The demands and responsibilities for busy professionals don’t allow you to spend 90 minutes or more in the gym on a daily basis.
Behold the benefits of supersets.
This versatile training approach allows you to build strength, power and endurance in a more efficient manner.
What Are Supersets?
Traditional sets, commonly referred to as straight sets, involve completing all sets (including rest periods) of an exercise consecutively before beginning another exercise. An example would be performing 3 consecutive sets of squats with 2 minutes of rest between sets.
Supersets have you performing two exercises back to back with minimal rest in between exercises. There would still be a rest period between sets. An example of a superset would be 3 sets of squats and military presses with 2 minutes of rest between sets. You would perform a set of squats and then perform a set of military presses before taking a 2 minute break.
Benefits of Supersets
The biggest advantage of supersets is their time efficiency as they allow you to complete more work in less time (as compared to straight sets). For busy executives, entrepreneurs and engineers, this is an ideal way to incorporate a full body training plan into their schedule.
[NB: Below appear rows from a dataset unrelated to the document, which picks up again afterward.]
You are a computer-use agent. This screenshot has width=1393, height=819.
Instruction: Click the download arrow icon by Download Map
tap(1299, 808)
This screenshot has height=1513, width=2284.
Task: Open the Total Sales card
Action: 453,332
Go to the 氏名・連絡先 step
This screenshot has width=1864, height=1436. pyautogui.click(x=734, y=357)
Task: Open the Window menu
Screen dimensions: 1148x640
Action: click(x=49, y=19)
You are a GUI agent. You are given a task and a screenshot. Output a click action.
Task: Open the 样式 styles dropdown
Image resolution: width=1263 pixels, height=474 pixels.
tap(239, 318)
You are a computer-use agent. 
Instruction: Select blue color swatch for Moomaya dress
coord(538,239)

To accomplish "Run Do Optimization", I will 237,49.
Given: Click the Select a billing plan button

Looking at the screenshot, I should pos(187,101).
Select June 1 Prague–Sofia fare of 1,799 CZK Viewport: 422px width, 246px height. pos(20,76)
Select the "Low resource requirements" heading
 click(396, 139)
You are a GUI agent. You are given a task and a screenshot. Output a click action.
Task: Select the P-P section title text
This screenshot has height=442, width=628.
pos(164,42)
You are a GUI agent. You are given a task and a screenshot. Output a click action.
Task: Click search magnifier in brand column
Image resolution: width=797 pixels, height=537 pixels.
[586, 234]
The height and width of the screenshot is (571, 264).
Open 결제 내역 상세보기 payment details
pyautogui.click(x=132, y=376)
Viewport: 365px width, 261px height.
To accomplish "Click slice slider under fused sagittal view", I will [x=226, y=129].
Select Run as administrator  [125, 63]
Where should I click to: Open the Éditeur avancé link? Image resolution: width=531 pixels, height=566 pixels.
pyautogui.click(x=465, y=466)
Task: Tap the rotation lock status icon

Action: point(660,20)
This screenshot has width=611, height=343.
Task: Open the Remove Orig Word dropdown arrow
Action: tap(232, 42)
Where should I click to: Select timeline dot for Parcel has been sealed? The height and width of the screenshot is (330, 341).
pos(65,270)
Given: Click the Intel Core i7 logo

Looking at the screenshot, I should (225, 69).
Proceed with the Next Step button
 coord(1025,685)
Supersets also provide the opportunity for an increased variety of exercises in your workout. By exploring with different exercises for each movement pattern, you can find new exercise pairings to spice things up in your programming.
One of the more common traps people fall in with their workouts is overly focusing on a certain muscle group while ignoring others. The use of supersets helps to address lagging muscle groups. Given the time limitations for busy professionals, training with straight sets often results in doing your favorite exercises and skipping the ones you don’t enjoy. Insert all Leg Day jokes here!
Supersets have been shown to be effective for both hypertrophy and improving strength.
A randomized controlled trial found that both supersets and traditional sets were effective at improving the 1RM (one rep max) of an exercise. Although this study found traditional sets to be slightly more effective for improving max strength, a simple modification to your rest periods would allow you to have the best of both worlds (efficient and effective).
Types of Supersets
Antagonistic Supersets include pairing exercises that target opposing muscle groups such as biceps and triceps or chest and back. For example, a superset of Bench Press and a Gorilla Row would target the chest with a push movement and the back with a pull movement.
Compound Supersets (also known as Agonist Supersets) combine two exercises which target the same muscle group. This approach is commonly used for hypertrophy as this produces more localized fatigue in the targeted muscles. A common example would be the pairing of a Bench Press with a Chest Fly.
Contrast Supersets are often used to combine strength and power. One of our favorite uses of contrast supersets is pairing heavy squats and squat jumps. Another great example would be the pairing of deadlifts with kettlebell swings. These supersets allow you to improve functional strength and performance.
Upper / Lower Supersets are fantastic for building strength as they are an efficient way to minimize the local fatigue of a given muscle group. Two of our favorite pairings are a Horizontal Press (Bench Press) with a Hinge (Deadlift) and a Squat with a Vertical Press (Military Press). Heavier loads require longer rest periods and alternating from upper body exercises to lower body exercises provide more rest time with compound movements.
Conclusion
Supersets are a powerful tool for busy professionals who want to maximize the efficiency and effectiveness of their workouts.
The use of supersets saves time, adds variety, addresses more muscle groups and develops strength.
Whether you’re an experienced lifter or just getting started, incorporating supersets into your workouts will help you reach your fitness goals more efficiently.